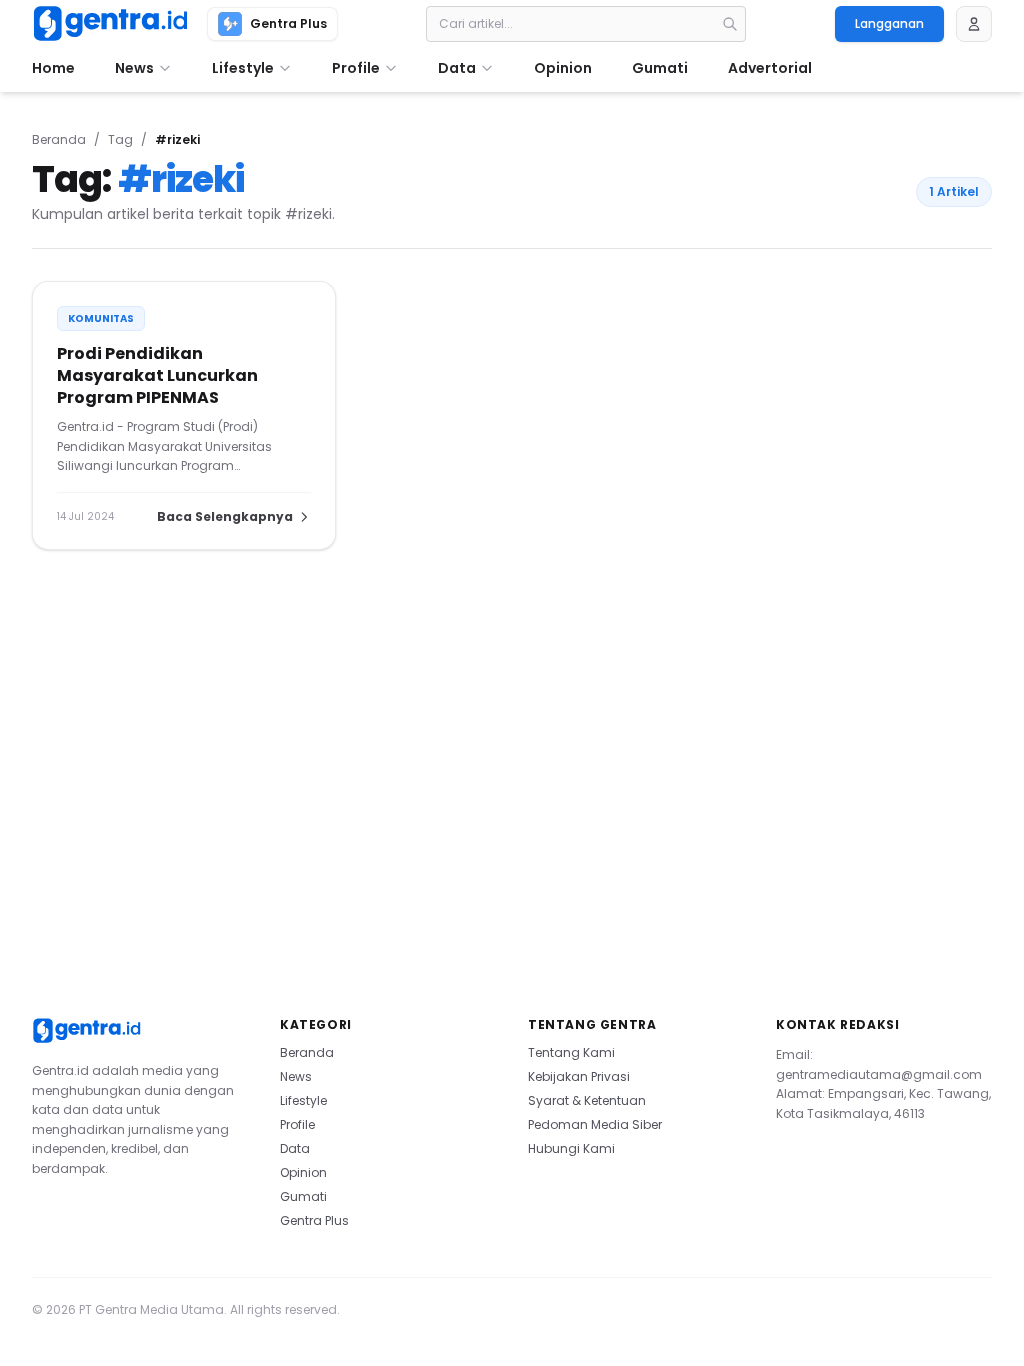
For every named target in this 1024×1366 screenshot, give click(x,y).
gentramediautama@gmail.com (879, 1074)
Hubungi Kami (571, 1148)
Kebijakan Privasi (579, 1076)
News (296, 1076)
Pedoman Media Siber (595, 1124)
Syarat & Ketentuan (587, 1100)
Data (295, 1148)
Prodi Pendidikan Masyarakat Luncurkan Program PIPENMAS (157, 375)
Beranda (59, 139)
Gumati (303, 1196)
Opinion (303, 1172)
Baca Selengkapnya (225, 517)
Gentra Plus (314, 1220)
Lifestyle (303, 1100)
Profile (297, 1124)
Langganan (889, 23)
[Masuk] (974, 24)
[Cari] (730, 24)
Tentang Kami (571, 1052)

# # # #

-- What you need to do --
Rewrite the data lines from the one holding "News (296, 1076)" through the one holding "Langganan (889, 23)", inclusive, with "Opinion" changed to "Opini" and nothing else altered.

-- Result of the exercise --
News (296, 1076)
Pedoman Media Siber (595, 1124)
Syarat & Ketentuan (587, 1100)
Data (295, 1148)
Prodi Pendidikan Masyarakat Luncurkan Program PIPENMAS (157, 375)
Beranda (59, 139)
Gumati (303, 1196)
Opini (303, 1172)
Baca Selengkapnya (225, 517)
Gentra Plus (314, 1220)
Lifestyle (303, 1100)
Profile (297, 1124)
Langganan (889, 23)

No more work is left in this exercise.